### EXERCISE AIM
Leaving out all pictures, restate word for word the lines from the one with "[Share via Facebook] (152, 1964)" through the last line of the entries.

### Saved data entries
__________

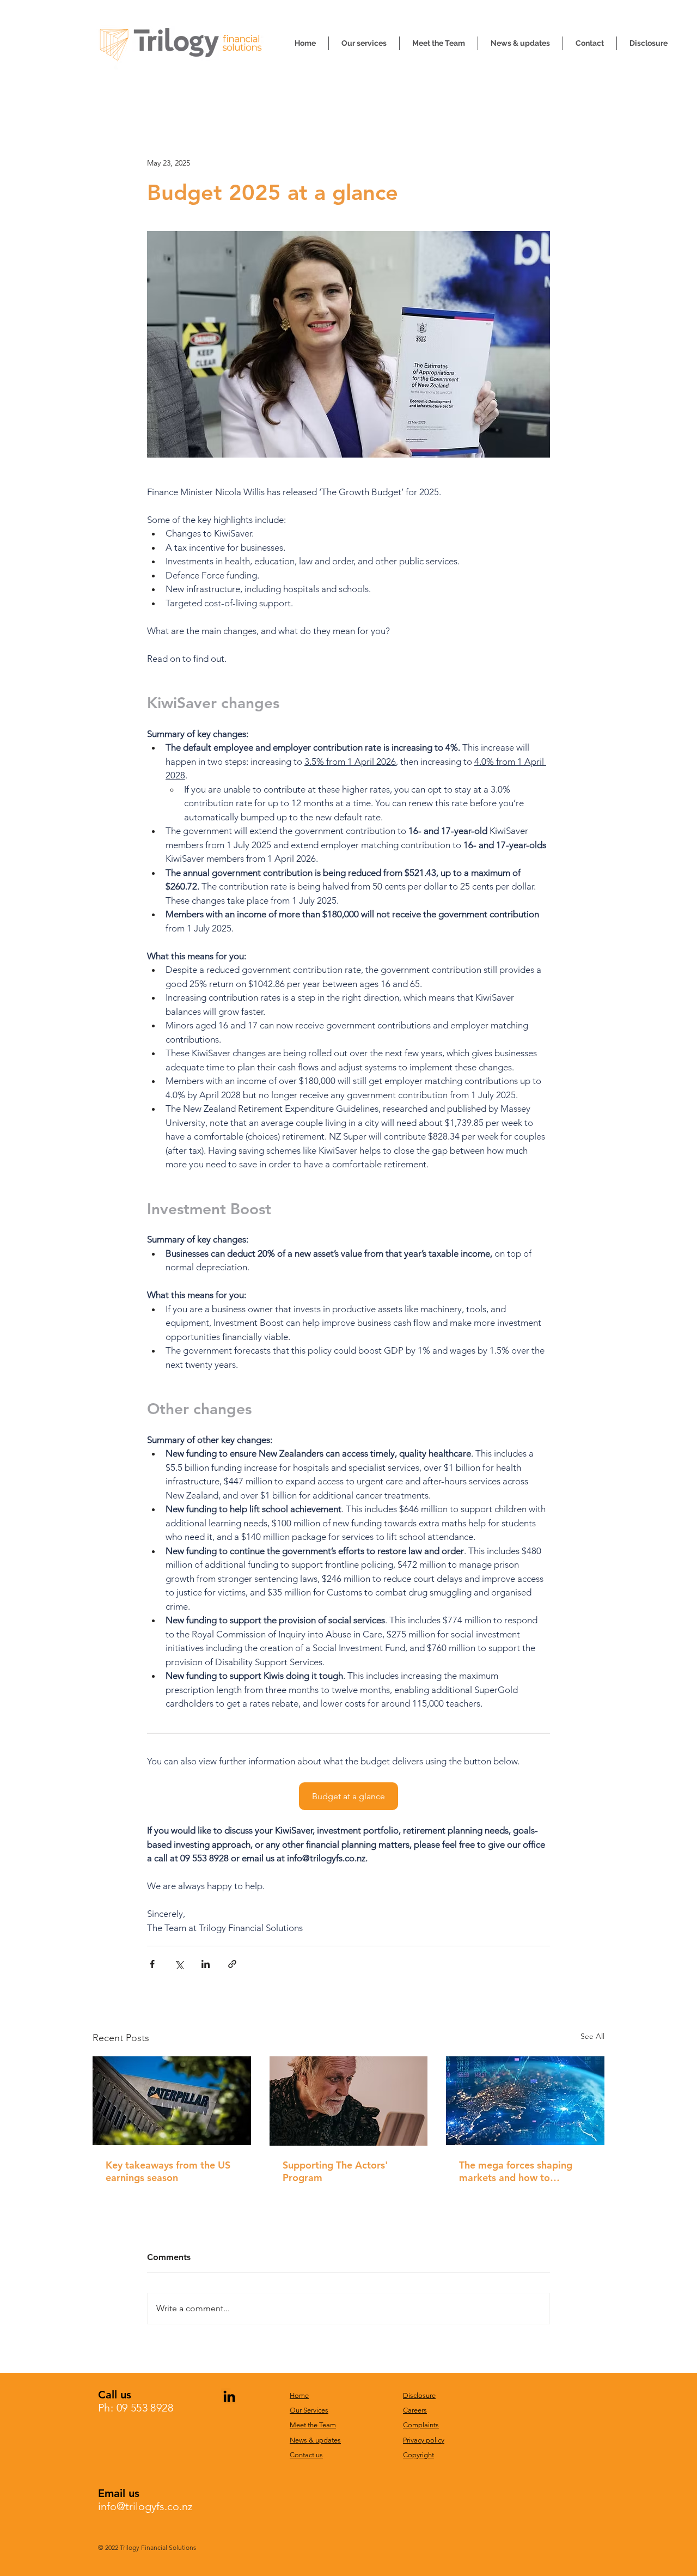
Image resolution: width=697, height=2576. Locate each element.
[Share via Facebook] (152, 1964)
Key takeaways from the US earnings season (168, 2171)
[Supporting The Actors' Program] (349, 2101)
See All (592, 2036)
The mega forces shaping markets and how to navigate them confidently (518, 2171)
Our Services (309, 2410)
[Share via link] (232, 1964)
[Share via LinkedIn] (205, 1964)
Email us (118, 2493)
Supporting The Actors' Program (335, 2171)
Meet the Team (313, 2425)
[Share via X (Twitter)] (179, 1964)
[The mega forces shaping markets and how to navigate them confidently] (525, 2100)
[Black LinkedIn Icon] (229, 2396)
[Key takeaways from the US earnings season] (172, 2100)
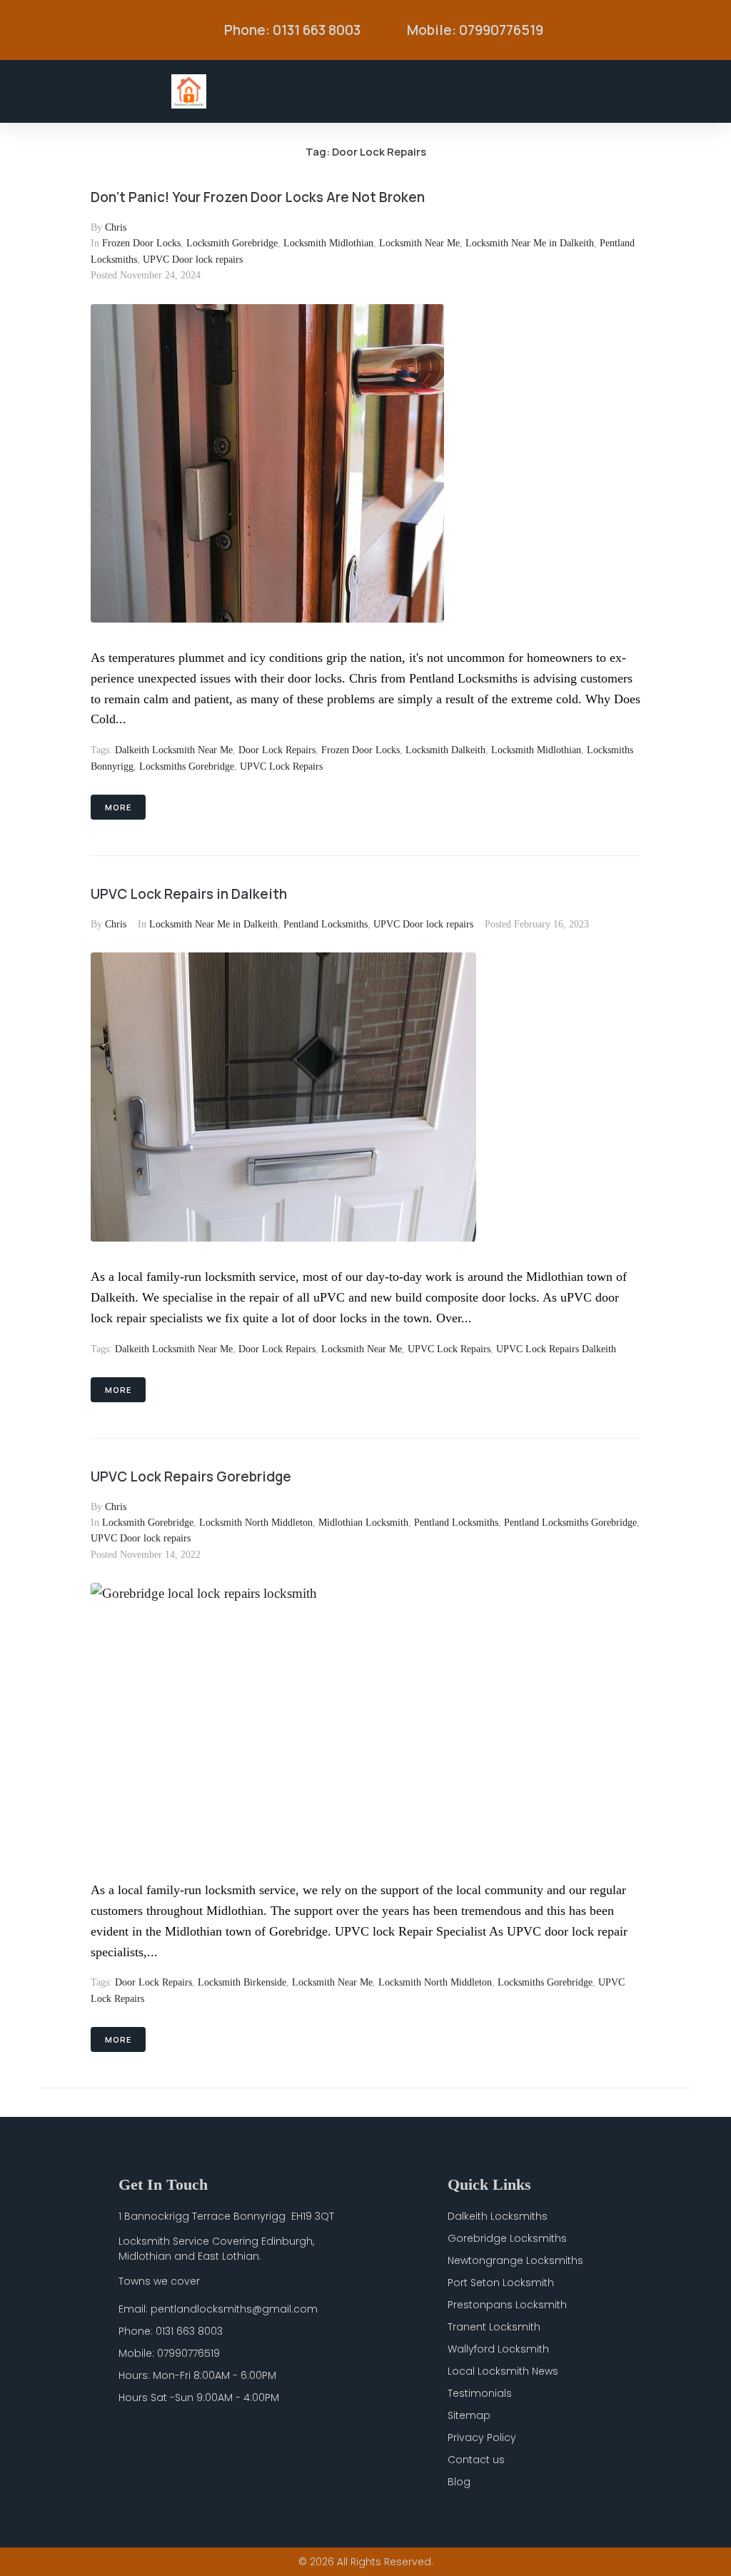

__________

### SOLUTION TO THE EXERCISE
[Share via Facebook] (152, 1964)
Key takeaways from the US earnings season (168, 2171)
[Supporting The Actors' Program] (349, 2101)
See All (592, 2036)
The mega forces shaping markets and how to navigate them confidently (518, 2171)
Our Services (309, 2410)
[Share via link] (232, 1964)
[Share via LinkedIn] (205, 1964)
Email us (118, 2493)
Supporting The Actors' Program (335, 2171)
Meet the Team (313, 2425)
[Share via X (Twitter)] (179, 1964)
[The mega forces shaping markets and how to navigate them confidently] (525, 2100)
[Black LinkedIn Icon] (229, 2396)
[Key takeaways from the US earnings season] (172, 2100)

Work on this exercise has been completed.